● Recorded information:
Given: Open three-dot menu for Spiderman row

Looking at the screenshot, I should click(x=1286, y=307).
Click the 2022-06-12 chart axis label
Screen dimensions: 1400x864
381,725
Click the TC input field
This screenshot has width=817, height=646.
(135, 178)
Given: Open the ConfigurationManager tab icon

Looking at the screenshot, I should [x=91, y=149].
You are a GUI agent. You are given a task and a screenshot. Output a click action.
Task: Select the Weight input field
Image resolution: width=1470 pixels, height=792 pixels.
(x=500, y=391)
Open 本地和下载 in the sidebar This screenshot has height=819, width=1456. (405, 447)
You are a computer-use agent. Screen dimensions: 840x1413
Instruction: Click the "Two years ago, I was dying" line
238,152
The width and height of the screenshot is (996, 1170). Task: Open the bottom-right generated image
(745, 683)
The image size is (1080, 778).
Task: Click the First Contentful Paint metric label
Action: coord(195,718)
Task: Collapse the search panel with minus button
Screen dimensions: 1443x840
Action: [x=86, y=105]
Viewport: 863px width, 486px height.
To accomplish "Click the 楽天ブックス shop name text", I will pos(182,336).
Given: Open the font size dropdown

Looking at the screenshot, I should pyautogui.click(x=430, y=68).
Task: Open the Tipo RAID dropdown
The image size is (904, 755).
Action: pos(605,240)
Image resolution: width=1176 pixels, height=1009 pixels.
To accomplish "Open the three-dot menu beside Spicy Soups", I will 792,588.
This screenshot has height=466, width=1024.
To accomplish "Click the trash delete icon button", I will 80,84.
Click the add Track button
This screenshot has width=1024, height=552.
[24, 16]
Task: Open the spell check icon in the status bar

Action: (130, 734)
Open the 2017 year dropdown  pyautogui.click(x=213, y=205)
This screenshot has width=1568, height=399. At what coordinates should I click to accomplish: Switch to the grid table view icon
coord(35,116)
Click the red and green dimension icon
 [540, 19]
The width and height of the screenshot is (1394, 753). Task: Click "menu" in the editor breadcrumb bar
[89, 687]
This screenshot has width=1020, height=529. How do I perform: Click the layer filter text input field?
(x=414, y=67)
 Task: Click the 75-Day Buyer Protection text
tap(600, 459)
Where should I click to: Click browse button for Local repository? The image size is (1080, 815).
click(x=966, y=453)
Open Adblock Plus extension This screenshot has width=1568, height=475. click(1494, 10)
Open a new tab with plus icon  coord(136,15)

● Goal of the exercise:
Return every line of the listing above verbatim, without changing anything.

● Output of the task:
Given: Open three-dot menu for Spiderman row

Looking at the screenshot, I should click(x=1286, y=307).
Click the 2022-06-12 chart axis label
Screen dimensions: 1400x864
381,725
Click the TC input field
This screenshot has width=817, height=646.
(135, 178)
Given: Open the ConfigurationManager tab icon

Looking at the screenshot, I should [x=91, y=149].
You are a GUI agent. You are given a task and a screenshot. Output a click action.
Task: Select the Weight input field
Image resolution: width=1470 pixels, height=792 pixels.
(x=500, y=391)
Open 本地和下载 in the sidebar This screenshot has height=819, width=1456. (405, 447)
You are a computer-use agent. Screen dimensions: 840x1413
Instruction: Click the "Two years ago, I was dying" line
238,152
The width and height of the screenshot is (996, 1170). Task: Open the bottom-right generated image
(745, 683)
The image size is (1080, 778).
Task: Click the First Contentful Paint metric label
Action: coord(195,718)
Task: Collapse the search panel with minus button
Screen dimensions: 1443x840
Action: [x=86, y=105]
Viewport: 863px width, 486px height.
To accomplish "Click the 楽天ブックス shop name text", I will pos(182,336).
Given: Open the font size dropdown

Looking at the screenshot, I should pyautogui.click(x=430, y=68).
Task: Open the Tipo RAID dropdown
The image size is (904, 755).
Action: pos(605,240)
Image resolution: width=1176 pixels, height=1009 pixels.
To accomplish "Open the three-dot menu beside Spicy Soups", I will 792,588.
This screenshot has height=466, width=1024.
To accomplish "Click the trash delete icon button", I will 80,84.
Click the add Track button
This screenshot has width=1024, height=552.
[24, 16]
Task: Open the spell check icon in the status bar

Action: (130, 734)
Open the 2017 year dropdown  pyautogui.click(x=213, y=205)
This screenshot has width=1568, height=399. At what coordinates should I click to accomplish: Switch to the grid table view icon
coord(35,116)
Click the red and green dimension icon
 [540, 19]
The width and height of the screenshot is (1394, 753). Task: Click "menu" in the editor breadcrumb bar
[89, 687]
This screenshot has width=1020, height=529. How do I perform: Click the layer filter text input field?
(x=414, y=67)
 Task: Click the 75-Day Buyer Protection text
tap(600, 459)
Where should I click to: Click browse button for Local repository? The image size is (1080, 815).
click(x=966, y=453)
Open Adblock Plus extension This screenshot has width=1568, height=475. click(1494, 10)
Open a new tab with plus icon  coord(136,15)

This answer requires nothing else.